Requirement –
Copy every entry. Do not alter a single word.

Material provided –

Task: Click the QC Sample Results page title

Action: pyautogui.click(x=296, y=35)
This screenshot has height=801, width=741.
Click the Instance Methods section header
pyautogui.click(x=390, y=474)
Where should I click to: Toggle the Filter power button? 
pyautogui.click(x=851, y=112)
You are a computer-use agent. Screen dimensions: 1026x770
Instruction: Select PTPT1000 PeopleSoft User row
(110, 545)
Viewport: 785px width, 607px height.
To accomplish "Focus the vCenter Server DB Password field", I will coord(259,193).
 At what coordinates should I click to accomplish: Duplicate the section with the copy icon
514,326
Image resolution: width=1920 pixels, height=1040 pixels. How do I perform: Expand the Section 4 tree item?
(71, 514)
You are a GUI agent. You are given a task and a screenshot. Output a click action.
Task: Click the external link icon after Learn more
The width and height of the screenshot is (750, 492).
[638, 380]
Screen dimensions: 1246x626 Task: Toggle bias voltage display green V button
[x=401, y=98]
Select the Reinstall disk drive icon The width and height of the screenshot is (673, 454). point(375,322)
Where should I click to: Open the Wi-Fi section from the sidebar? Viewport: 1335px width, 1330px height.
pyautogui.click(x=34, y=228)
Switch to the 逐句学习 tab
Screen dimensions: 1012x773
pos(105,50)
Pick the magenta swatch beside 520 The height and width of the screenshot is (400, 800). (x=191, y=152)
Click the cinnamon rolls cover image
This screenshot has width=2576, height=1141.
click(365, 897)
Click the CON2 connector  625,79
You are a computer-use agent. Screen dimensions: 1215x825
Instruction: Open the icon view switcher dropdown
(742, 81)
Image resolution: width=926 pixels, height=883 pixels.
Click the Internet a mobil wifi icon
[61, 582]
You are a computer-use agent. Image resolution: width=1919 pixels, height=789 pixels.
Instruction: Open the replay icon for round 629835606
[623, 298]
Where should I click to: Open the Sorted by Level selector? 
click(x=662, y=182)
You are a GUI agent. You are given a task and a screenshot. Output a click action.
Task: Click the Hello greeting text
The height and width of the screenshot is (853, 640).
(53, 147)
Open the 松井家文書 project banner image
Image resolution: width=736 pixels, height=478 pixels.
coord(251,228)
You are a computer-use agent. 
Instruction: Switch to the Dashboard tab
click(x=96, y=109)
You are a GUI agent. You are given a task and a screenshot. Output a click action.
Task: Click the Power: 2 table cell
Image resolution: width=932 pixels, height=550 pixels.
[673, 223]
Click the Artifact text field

Task answer –
Task: Click the QC Sample Results page title

Action: pyautogui.click(x=296, y=35)
This screenshot has height=801, width=741.
Click the Instance Methods section header
pyautogui.click(x=390, y=474)
Where should I click to: Toggle the Filter power button? 
pyautogui.click(x=851, y=112)
You are a computer-use agent. Screen dimensions: 1026x770
Instruction: Select PTPT1000 PeopleSoft User row
(110, 545)
Viewport: 785px width, 607px height.
To accomplish "Focus the vCenter Server DB Password field", I will coord(259,193).
 At what coordinates should I click to accomplish: Duplicate the section with the copy icon
514,326
Image resolution: width=1920 pixels, height=1040 pixels. How do I perform: Expand the Section 4 tree item?
(71, 514)
You are a GUI agent. You are given a task and a screenshot. Output a click action.
Task: Click the external link icon after Learn more
The width and height of the screenshot is (750, 492).
[638, 380]
Screen dimensions: 1246x626 Task: Toggle bias voltage display green V button
[x=401, y=98]
Select the Reinstall disk drive icon The width and height of the screenshot is (673, 454). point(375,322)
Where should I click to: Open the Wi-Fi section from the sidebar? Viewport: 1335px width, 1330px height.
pyautogui.click(x=34, y=228)
Switch to the 逐句学习 tab
Screen dimensions: 1012x773
pos(105,50)
Pick the magenta swatch beside 520 The height and width of the screenshot is (400, 800). (x=191, y=152)
Click the cinnamon rolls cover image
This screenshot has width=2576, height=1141.
click(365, 897)
Click the CON2 connector  625,79
You are a computer-use agent. Screen dimensions: 1215x825
Instruction: Open the icon view switcher dropdown
(742, 81)
Image resolution: width=926 pixels, height=883 pixels.
Click the Internet a mobil wifi icon
[61, 582]
You are a computer-use agent. Image resolution: width=1919 pixels, height=789 pixels.
Instruction: Open the replay icon for round 629835606
[623, 298]
Where should I click to: Open the Sorted by Level selector? 
click(x=662, y=182)
You are a GUI agent. You are given a task and a screenshot. Output a click action.
Task: Click the Hello greeting text
The height and width of the screenshot is (853, 640).
(53, 147)
Open the 松井家文書 project banner image
Image resolution: width=736 pixels, height=478 pixels.
coord(251,228)
You are a computer-use agent. 
Instruction: Switch to the Dashboard tab
click(x=96, y=109)
You are a GUI agent. You are given a task and a screenshot. Output a click action.
Task: Click the Power: 2 table cell
Image resolution: width=932 pixels, height=550 pixels.
[673, 223]
Click the Artifact text field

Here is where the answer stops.